Saboi Village is usually peaceful and quiet, nestled in lush hills adjacent to the majestic Kiptunga Forest Block of the Mau Forest Complex.

It has a cool and temperate climate, and crops mostly do well throughout the year. Most residents are peasant farmers born and bred here, and used to simple predictable daily routines devoid of much excitement.  There’s plenty to eat and surplus for the market as well as a quiet, predictable lifestyle.

The roar of police Landrovers and flash of media cameras and the grisly sight in their midst must have been very disturbing for such a quiet village that early on a Tuesday morning.

We managed to nudge a few brave ones to speak of the beastly act and from 43 year-old Samuel Langat, a primary school teacher and immediate neighbour to the deceased, we finally managed to prise information from witnesses regarding the incident.

“I arrived home at 8pm last night and passed by Kirui’s boma on my way home as I usually do. I found him with his children outside their house and I said Hello. His wife was in the kitchen making supper. Nothing seemed amiss,” said Mr Langat.

He said that at around 11pm, he heard a commotion and Betty’s screams from Kirui’s house. He went to investigate and found the couple fighting. Kirui had accosted his wife with a panga. In the ensuing fracas, he cut her on the left shoulder.

“As I rushed in to help her, Kirui must have gotten distracted and she managed to extricate herself and jump out through the window. Clearly, his intentions had been to kill her. She narrowly escaped death,” said Mr Langat.

After that, he had a brief talk with Kirui who seemed a little drunk then went back to sleep: “I felt reassured that there would be no further incidents as the wife had left and there would be no further reason to fight. They did this all the time.”

But at around 3am, he heard the children screaming. When he got out, he found Kirui’s kitchen on fire. He had set it alight himself. When asked why he was torching his own homestead, Kirui said that it was an accident.

There was no further incident, but Kirui switched on his radio to a deafening volume and never switched it off that night – or the following morning either.
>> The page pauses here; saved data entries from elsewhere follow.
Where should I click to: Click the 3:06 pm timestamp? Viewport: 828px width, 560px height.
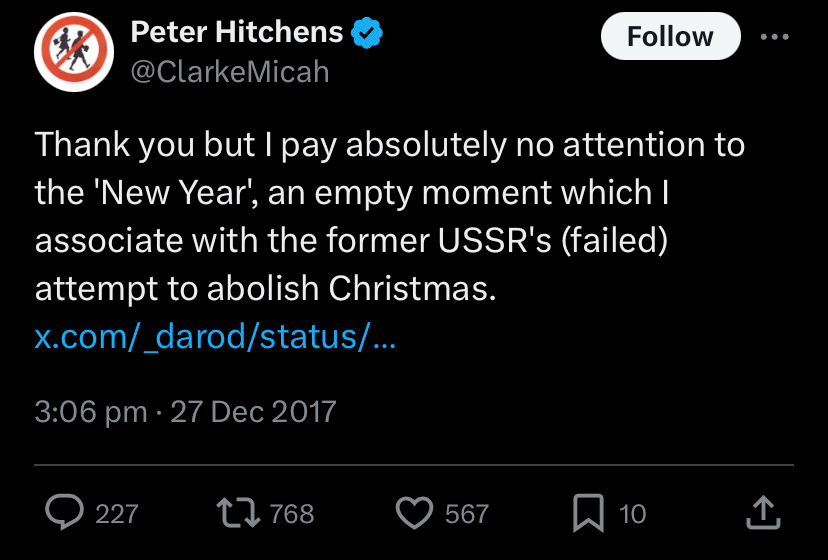coord(91,411)
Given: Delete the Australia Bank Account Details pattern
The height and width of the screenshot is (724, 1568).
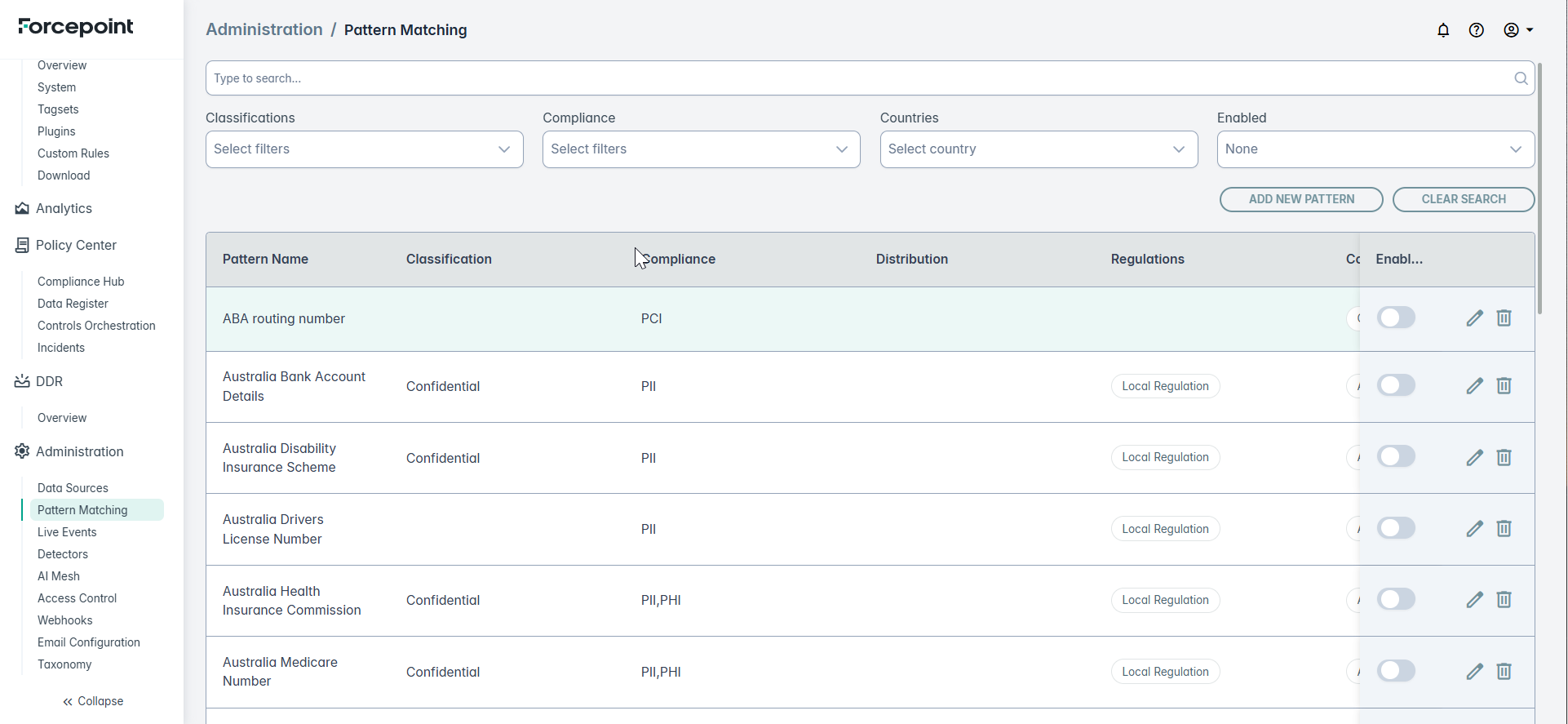Looking at the screenshot, I should (x=1504, y=386).
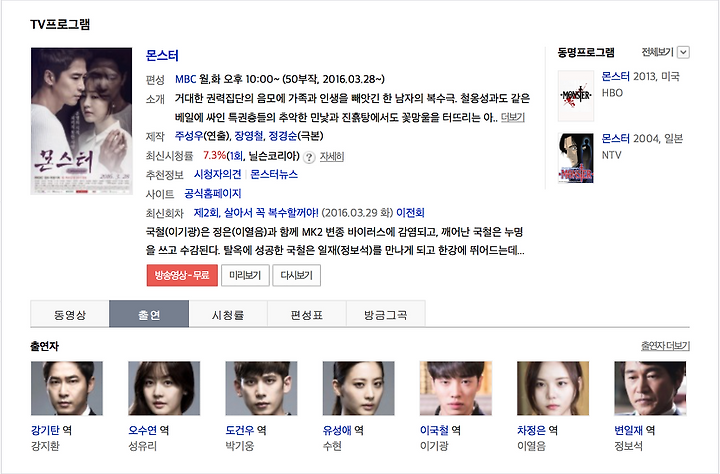
Task: Expand the 전체보기 dropdown arrow
Action: tap(683, 52)
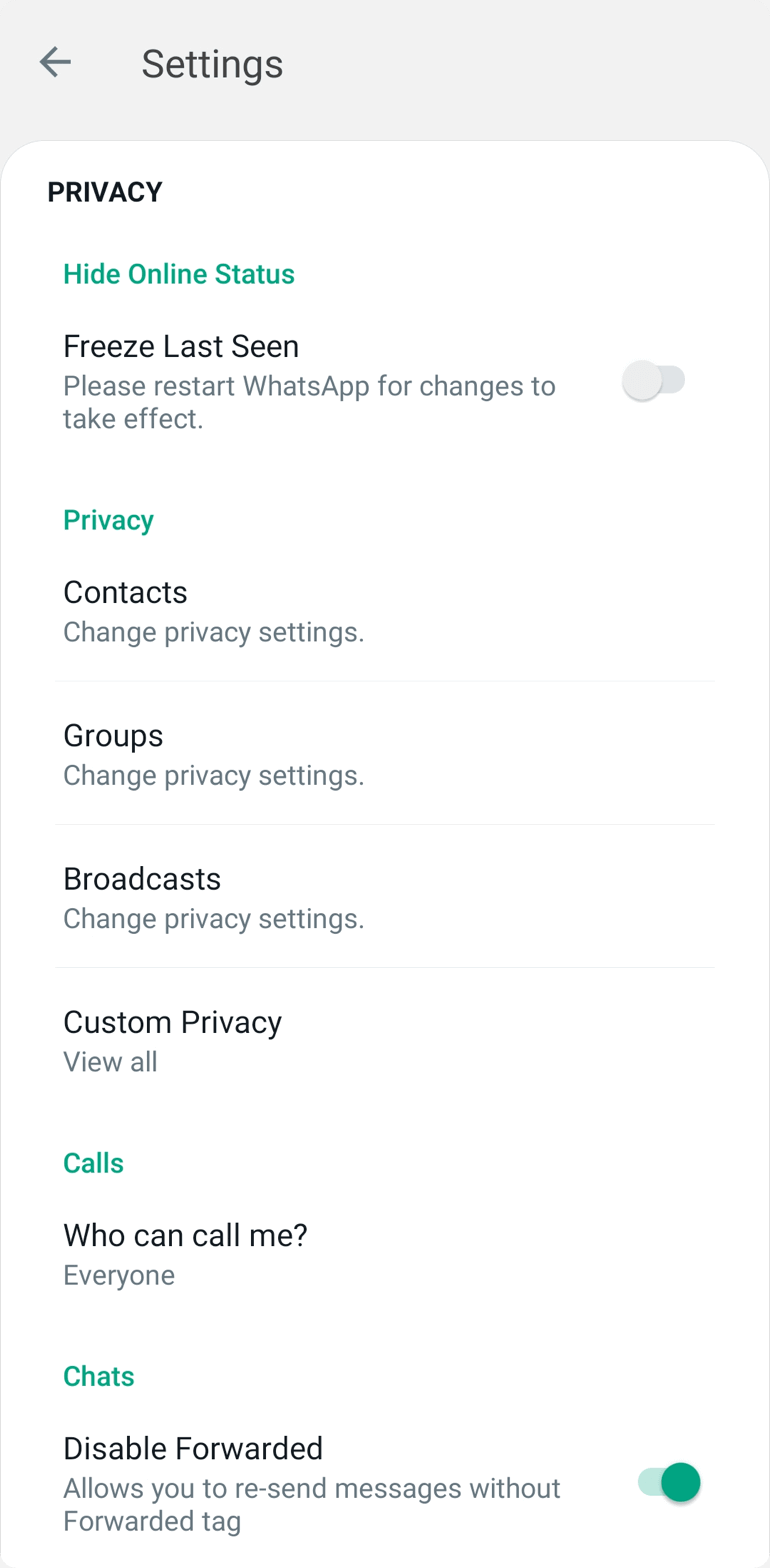Tap the Disable Forwarded label text
770x1568 pixels.
point(193,1448)
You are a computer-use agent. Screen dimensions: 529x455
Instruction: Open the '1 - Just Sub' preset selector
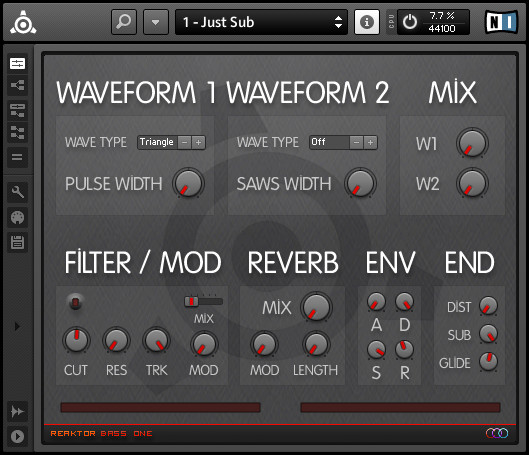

Mr Langat would discover the bodies when he went to check on the family at 8am on Tuesday.

“At around 8am today (Tuesday), I ventured into Kirui’s homestead because it was unlike him to have the radio on so loud that early in the morning. Furthermore, I have never known his children or his wife to sleep until that late. Personally, I thought he was out in the shamba, so I went to check on his children,” Mr Langat said.

What he found, he says, sapped the strength right out of his knees and dried the saliva in his mouth. Apart from the screaming radio, it was all quiet. Way too quiet.

“After knocking on the door with no response, I decided to check the window behind the house. I peered through a chink and noticed broken furniture and bloodstains,” he says.

He adds that he broke down the window, and the first thing he saw was Kirui hanging from the rafters from a rope tied around his neck and his feet touching the floor. Indeed, Mr Langat remarked, he seemed to merely be standing there but for the rope around his neck.

The bodies of his children lay strewn about the floor at his feet with deep cuts in the throat and chest. Betty Kirui is being taken care of at the house of a friend in the nearby Kugeron Village. When the Nation visited the homestead following the incident, she seemed distraught and refused to grant an interview.

Kewamoi Dispensary Nursing Officer Zephania Boen, who is looking after her, said that she was emotionally traumatised and would take time to accept the demise of her entire family.

“I think we leave it to God, for now. But I hope she recovers,” he said.